Подружились девушки. Многое рассказала синеглазая о гареме, о неволе.

– Почему ты такая белая, – спрашивала Оксана подружку, – почему солнце не ласкает никогда твоего лица, почему ты от него прячешься?

– Ты посмотри, где я сижу, и что делаю? – отвечала синеглазая. – Вот станок, вот пол земляной, вот маленькое оконце за решеткой, вот евнух, вот еще станок. Наверное, и тебя посадят, будешь, как и я, иглой вышивать, вспоминать Украину родную. И ты, как я, будешь мечтать: «поплывет чайка-лодка, и ты с ней уплывешь далеко по Днепру домой, может, мать жива, может, отец, что скажет…

Ничего не ответила Оксана. Но видно было, что она не будет шить, не будет сидеть в этой дыре, она лучше перережет себе горло, лучше разобьет голову об эти стены, она еще не знает, что сделает… Она задушит того, кто к ней прикоснется.

Не трогали пока Оксану евнухи, и к хану не вели. Ждали, что ослабнет духом, а тело не стали портить. «Будем кормить сладко, одевать красно, неправда, сломится, не таких ломал гарем», – думали.


Но Оксана, обряженная, сидела молча. С трепетом проходили мимо нее евнухи. Просили у нее помощи все слабенькие, сломленные. Как крепость в гареме была Оксана. К такой не подойдешь, не крикнешь.

Шли дни – тоскливые, серые, один на другой похожие. Чем заняться Оксане, привыкшей к широким степным просторам, к яркому солнцу? Сколько было дарено природой и жизнью, теперь только оценила она по-настоящему. И милое сердцу родное село, и тихие вербы, чистые воды и ясные зори, девичий смех и задушевные песни.

Не было в ту несчастную пору в селе Павла Жив он. Наверное – ищет ее? Знает душу своего казака девушка. Гнев его великий и очи огненные, и плечи широкие, и руки могучие! Знает Оксана: гнев этот поведет его по выжженным дорогам. Только бы дождаться.
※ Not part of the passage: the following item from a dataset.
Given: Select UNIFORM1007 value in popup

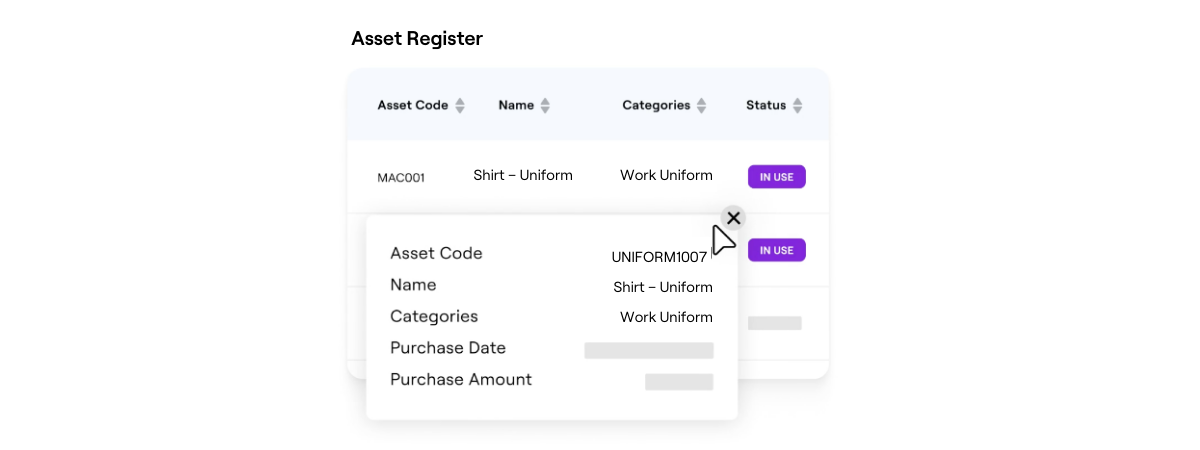Looking at the screenshot, I should point(659,257).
Все бывает на земле, все случается. Привели как-то в гарем евнухи женщину – старую, сердитую, рослую – с товарами заморскими. Там и для мастерских пряжа тонкая, шелка мягкие, там и кружева, каких еще глаза не видали, там и парча камзольная, тонкая, как дуновение ветра, чадра черная, желтая, синяя. Ох, какое женское сердце утерпит! Товары ласкали глаза и пальцы. Осторожненько откладывали женщины, что кому понравится. Оксана ничего не откладывала.

Торговка в чадре, лица не видать, а глаза не старушечьи, быстрые. Посмотрела в эти глаза Оксана – и у нее тяжело заходила грудь. Павел! Вот сейчас или смерть, или волюшка…

Старуха все распродала. Когда большая корзина до дна дошла, знак Оксане только глазами подала: иди, мол, девушка, за мной, дам тебе самое заветное. Евнухи решили – пусть идет эта каменная, может, чем-нибудь прельстит торговка ее сердце девичье, может, мы ее, наконец, купим.

За высокий тополь зашла Оксана. Впервые услышали евнухи, как она засмеялась, вздохнули облегченно. «Ну, теперь будет нам легче, – думали, – не будет больше гневаться».

Кряхтя и охая, взяла старуха корзинку на плечо, прикрыв старым платком, потихоньку поплелась на улицу. Никто не задержал и чадру не поднял – грех великий.

Кто знает, сколько усилий приложил Павел, сколько стараний приложили его дружки, пока достали товаров всяких, пока проникли в ханскую столицу, во дворец. Сердце вело Павла незнакомыми дорогами, любовь привела его в самое гнездо осиное. Тут бы ему быть схваченным да на кол посаженным. А вот этого-то и не случилось.

Согнувшись, сидела Оксана в корзине, не дыша. Ох и гневалась же она на себя, на свое тело крупное, на свою мощь казацкую. Ей бы тоненькой быть, тогда не гнулись бы так плечи казака.

Наконец вынес Павел корзину в далекий переулок, поставил ее, прислонив к стене.